In theory, the confirmation process should be streamlined for Barrett, since she went through it three years ago. In reality, though, Democrats will turn the hearings into a Star Chamber, albeit it one in which they have no power to pass sentence. Based on what happened to Kavanaugh, who knows what outrages await Barrett?

Barbara Lagoa, 52, is the daughter of Cuban exiles, a Columbia Law School graduate, long-time judge on one of Florida’s five courts of appeal, the first Hispanic woman on the Florida Supreme Court, and a judge on the U.S. Court of Appeals for the 11th Circuit since 2019. She would be the first Cuban on the court, as well as the first Southerner since Clarence Thomas in 1991. She’d also be the first justice since David Souter with state court experience.

With most of her career spent in state court, Lagoa is the bright and feisty dark-horse from a must-win swing state of Florida. If nominated, she would put Democrats on the defensive, forcing them to tear down a Hispanic woman — one overwhelmingly confirmed by the Senate a year ago — at a time when the Latino vote might be critical to the election.
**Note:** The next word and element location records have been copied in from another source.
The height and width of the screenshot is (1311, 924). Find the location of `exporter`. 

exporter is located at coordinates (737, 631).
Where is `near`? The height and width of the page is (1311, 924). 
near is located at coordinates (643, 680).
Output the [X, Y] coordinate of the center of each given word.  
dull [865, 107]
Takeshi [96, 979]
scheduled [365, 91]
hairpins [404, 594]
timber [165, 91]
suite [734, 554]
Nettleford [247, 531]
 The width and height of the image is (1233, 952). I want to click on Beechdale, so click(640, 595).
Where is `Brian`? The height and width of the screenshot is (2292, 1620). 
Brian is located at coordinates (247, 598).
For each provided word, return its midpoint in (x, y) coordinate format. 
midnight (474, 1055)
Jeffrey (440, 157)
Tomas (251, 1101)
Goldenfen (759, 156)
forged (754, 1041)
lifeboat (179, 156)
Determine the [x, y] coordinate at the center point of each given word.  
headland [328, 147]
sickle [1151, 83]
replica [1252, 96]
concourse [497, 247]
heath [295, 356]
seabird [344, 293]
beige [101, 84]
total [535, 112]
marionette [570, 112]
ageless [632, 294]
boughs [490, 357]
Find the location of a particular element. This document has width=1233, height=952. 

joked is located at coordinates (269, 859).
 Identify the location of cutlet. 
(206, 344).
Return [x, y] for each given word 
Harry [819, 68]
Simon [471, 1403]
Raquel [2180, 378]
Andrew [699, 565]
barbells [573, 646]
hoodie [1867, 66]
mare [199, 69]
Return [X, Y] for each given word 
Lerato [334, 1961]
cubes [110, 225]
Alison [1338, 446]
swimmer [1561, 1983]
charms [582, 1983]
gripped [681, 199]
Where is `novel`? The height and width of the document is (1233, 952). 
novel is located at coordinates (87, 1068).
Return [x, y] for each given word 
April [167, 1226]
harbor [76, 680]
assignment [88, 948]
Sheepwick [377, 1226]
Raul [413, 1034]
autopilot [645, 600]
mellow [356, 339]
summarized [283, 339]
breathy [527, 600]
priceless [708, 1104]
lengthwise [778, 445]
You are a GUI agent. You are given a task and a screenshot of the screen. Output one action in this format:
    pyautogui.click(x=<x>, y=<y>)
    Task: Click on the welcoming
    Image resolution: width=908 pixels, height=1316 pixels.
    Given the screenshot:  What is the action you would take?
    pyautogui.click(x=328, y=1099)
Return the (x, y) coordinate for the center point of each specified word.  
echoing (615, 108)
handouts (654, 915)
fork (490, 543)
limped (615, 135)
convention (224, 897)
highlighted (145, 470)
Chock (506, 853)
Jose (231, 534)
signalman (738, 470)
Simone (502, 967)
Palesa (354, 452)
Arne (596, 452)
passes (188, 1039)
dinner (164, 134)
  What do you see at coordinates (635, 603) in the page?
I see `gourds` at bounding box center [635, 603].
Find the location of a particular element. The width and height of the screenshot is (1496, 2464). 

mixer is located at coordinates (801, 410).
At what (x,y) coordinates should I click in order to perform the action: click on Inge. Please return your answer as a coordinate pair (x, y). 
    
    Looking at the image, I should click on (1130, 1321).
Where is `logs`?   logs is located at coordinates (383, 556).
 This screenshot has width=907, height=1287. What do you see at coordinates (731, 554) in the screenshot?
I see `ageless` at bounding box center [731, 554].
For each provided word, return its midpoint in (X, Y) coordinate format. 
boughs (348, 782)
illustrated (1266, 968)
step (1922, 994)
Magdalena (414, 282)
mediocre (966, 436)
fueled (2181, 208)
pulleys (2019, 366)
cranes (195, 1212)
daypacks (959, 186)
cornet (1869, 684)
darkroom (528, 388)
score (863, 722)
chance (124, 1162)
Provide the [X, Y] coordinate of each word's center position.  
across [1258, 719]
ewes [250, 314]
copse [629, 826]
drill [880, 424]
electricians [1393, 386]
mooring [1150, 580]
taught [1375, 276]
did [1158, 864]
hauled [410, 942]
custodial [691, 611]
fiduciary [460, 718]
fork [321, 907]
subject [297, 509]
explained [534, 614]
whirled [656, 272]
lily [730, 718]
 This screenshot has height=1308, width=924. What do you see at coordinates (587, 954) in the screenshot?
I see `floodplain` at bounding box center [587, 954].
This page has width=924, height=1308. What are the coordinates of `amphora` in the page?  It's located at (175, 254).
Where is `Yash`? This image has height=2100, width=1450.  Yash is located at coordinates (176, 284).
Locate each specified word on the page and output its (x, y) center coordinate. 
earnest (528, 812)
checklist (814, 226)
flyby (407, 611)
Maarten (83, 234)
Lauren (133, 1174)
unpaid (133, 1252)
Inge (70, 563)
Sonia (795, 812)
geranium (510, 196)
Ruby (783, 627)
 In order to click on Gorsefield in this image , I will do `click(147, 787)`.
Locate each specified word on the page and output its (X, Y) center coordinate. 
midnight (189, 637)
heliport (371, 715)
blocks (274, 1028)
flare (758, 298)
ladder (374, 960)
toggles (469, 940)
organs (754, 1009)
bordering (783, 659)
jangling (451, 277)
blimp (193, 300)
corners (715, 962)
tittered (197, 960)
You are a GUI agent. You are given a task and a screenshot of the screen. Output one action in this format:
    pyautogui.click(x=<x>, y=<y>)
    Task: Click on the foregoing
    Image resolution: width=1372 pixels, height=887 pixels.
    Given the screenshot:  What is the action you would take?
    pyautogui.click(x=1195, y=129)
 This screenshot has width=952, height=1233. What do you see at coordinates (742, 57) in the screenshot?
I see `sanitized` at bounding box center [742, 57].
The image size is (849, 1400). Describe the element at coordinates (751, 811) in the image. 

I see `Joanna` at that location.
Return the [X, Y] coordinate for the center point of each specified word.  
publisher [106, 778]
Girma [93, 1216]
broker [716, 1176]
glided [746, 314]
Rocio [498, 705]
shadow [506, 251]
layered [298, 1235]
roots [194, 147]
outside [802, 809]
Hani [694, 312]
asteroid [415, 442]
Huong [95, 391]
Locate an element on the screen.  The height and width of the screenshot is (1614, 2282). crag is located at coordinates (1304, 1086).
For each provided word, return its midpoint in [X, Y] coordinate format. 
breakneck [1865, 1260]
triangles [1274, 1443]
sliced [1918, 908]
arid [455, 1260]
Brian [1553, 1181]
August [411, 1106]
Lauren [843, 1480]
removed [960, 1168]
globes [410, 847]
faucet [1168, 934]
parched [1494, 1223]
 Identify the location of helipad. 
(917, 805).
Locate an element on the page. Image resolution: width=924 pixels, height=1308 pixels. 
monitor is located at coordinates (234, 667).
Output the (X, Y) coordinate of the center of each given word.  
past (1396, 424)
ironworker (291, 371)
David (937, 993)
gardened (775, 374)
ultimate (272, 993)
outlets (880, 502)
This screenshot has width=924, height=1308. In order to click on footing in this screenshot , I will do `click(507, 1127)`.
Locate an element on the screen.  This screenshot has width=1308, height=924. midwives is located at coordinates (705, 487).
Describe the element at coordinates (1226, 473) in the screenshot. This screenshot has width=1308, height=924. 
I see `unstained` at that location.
True, she is basically a blank slate, but she would be the more palatable choice for Democrats and bring some much-needed diversity of experience to the court.

Compromise or Cram It Down Their Throats? 

While Lagoa seems to be the best choice in terms of politics, Barrett is likely the best in terms of jurisprudence. Lagoa is more likely to get through the confirmation process without causing any Democrats to light themselves (or others) on fire. By contrast, Barrett — who might be as judicially conservative as Ginsburg was liberal — would cause progressives in the Senate to lose their collective minds.

So who will it be — Lagoa or Barrett?

Well, it depends. If Feinstein, Schumer, Harris, and the other Democrats on the Senate Judiciary Committee tell Trump that they are open to hearings, even if it means confirming a new justice before the November election, then the president might want to consider nominating Barbara Lagoa.

But if Democrats continue to prepare for war — if they don’t rein in their dark fantasies of stacking the court, ending the electoral college, and burning “the entire f—–g thing down,” then Trump might as well nominate the woman he thinks best fits “the mold of Justice Scalia.”

There’s no doubt in my mind that that woman is Amy Coney Barrett.